** THE TASK **
Copy the lines running from the one that contains "You are a computer-use" to the end of the entries below, exactly and with no pictures.

Stored data entries

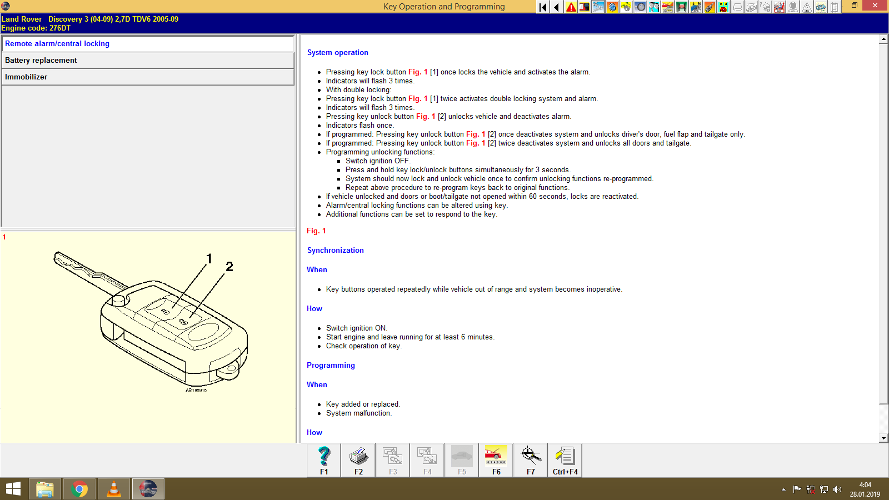Open the airbag seat toolbar icon
This screenshot has width=889, height=500.
click(780, 7)
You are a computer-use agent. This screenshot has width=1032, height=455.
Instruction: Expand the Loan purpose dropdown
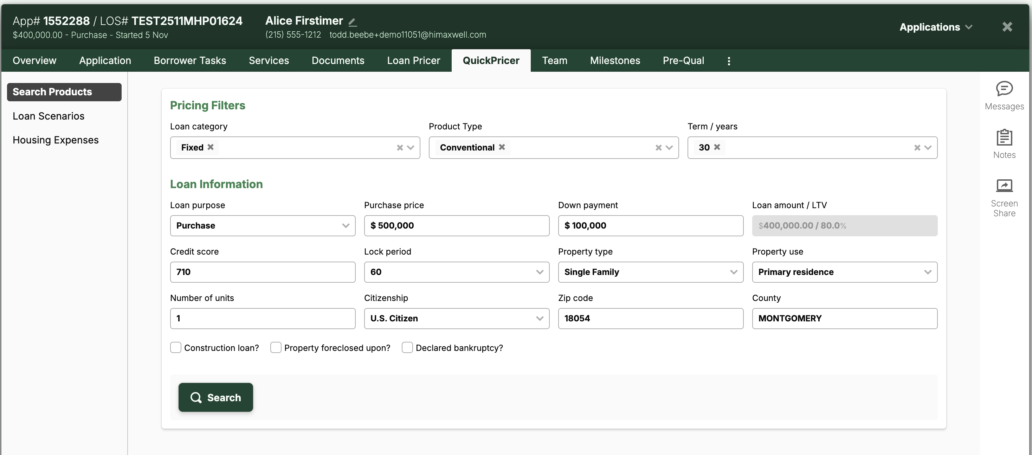(262, 226)
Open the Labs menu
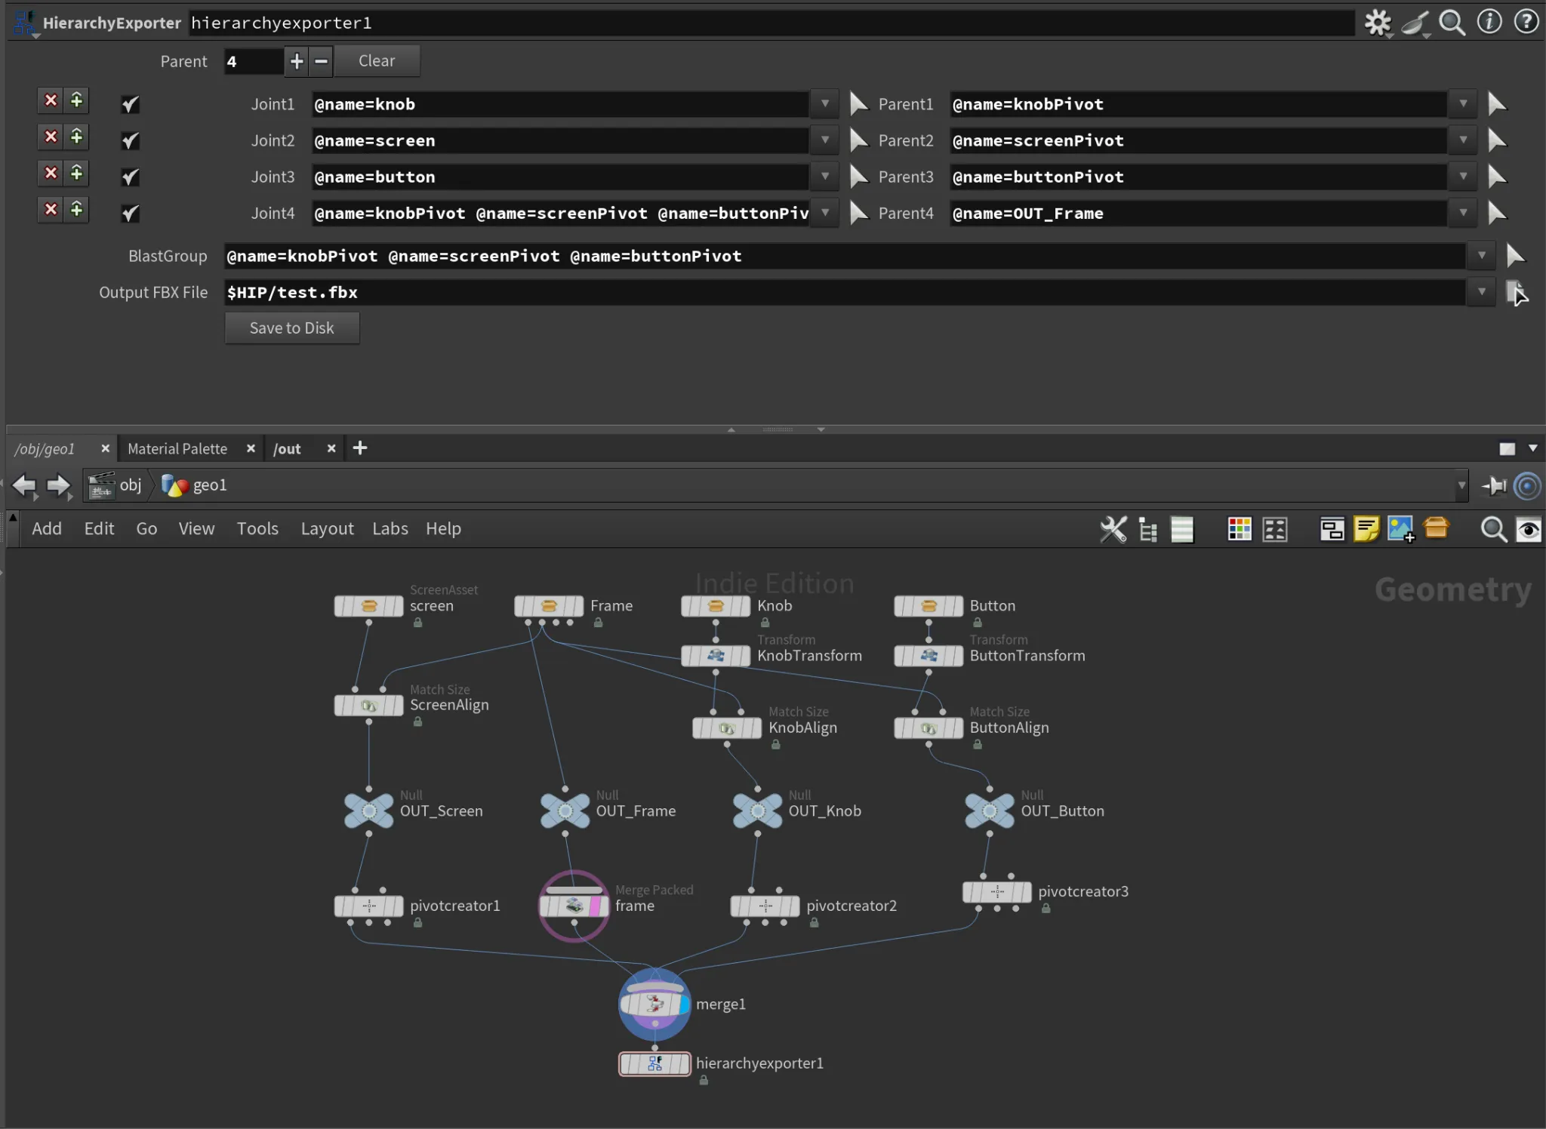This screenshot has width=1546, height=1129. point(390,529)
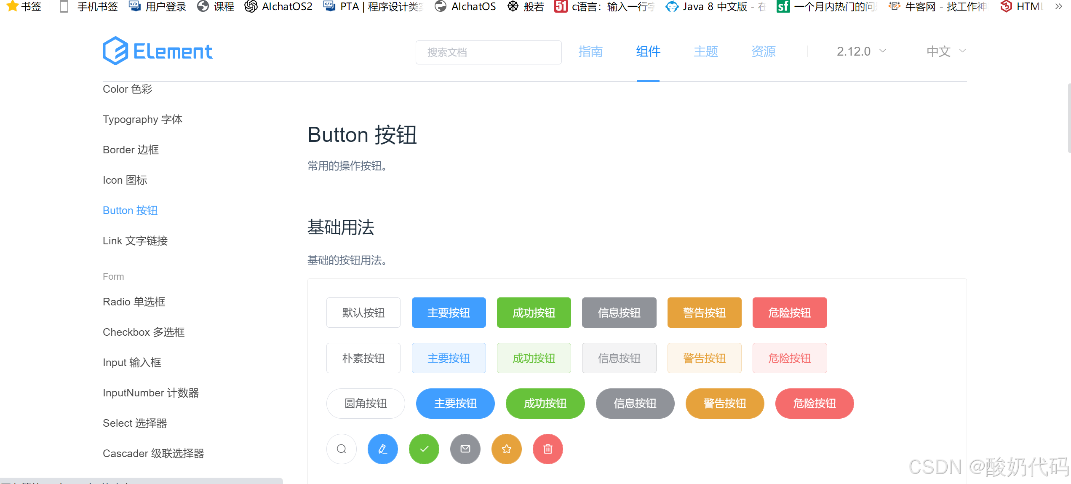Click the plain light-green 成功按钮
The width and height of the screenshot is (1071, 484).
(534, 358)
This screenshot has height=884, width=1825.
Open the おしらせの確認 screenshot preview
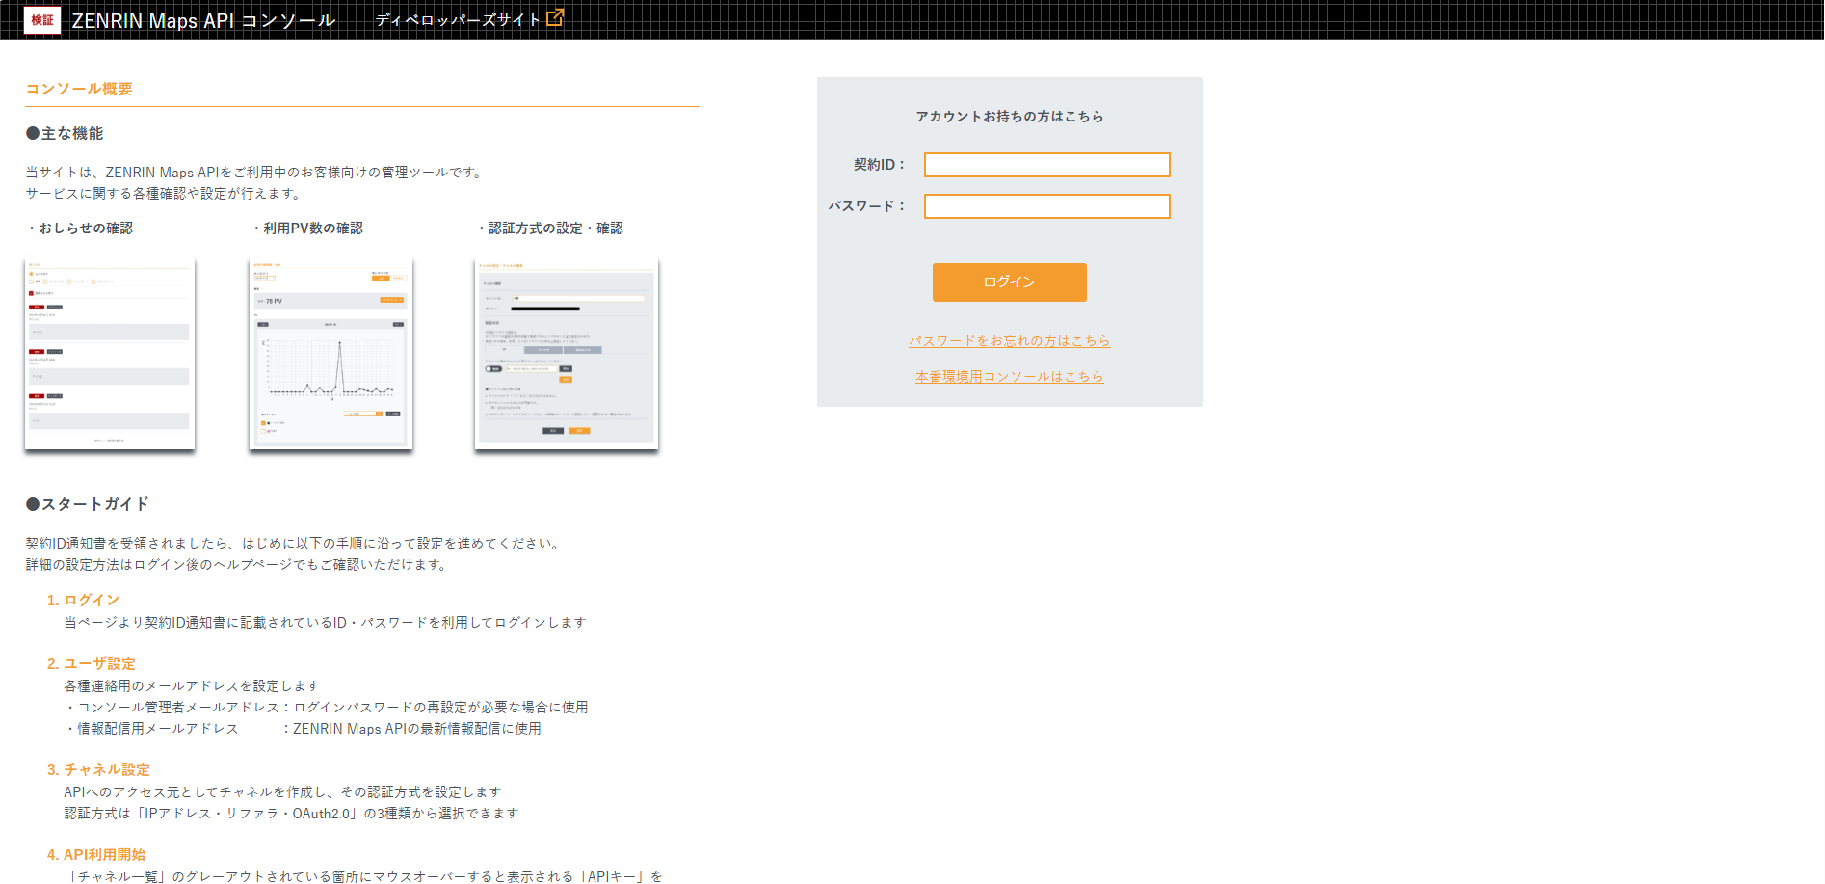(x=109, y=354)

** SOLUTION FOR THIS PROBLEM **
You are a computer-use agent. This screenshot has width=1032, height=455.
Instruction: Expand the Loan purpose dropdown
(262, 226)
Open the Labs menu
This screenshot has width=1546, height=1129. point(390,529)
Click the plain light-green 成功按钮
The width and height of the screenshot is (1071, 484).
(534, 358)
This screenshot has height=884, width=1825.
Open the おしらせの確認 screenshot preview
(x=109, y=354)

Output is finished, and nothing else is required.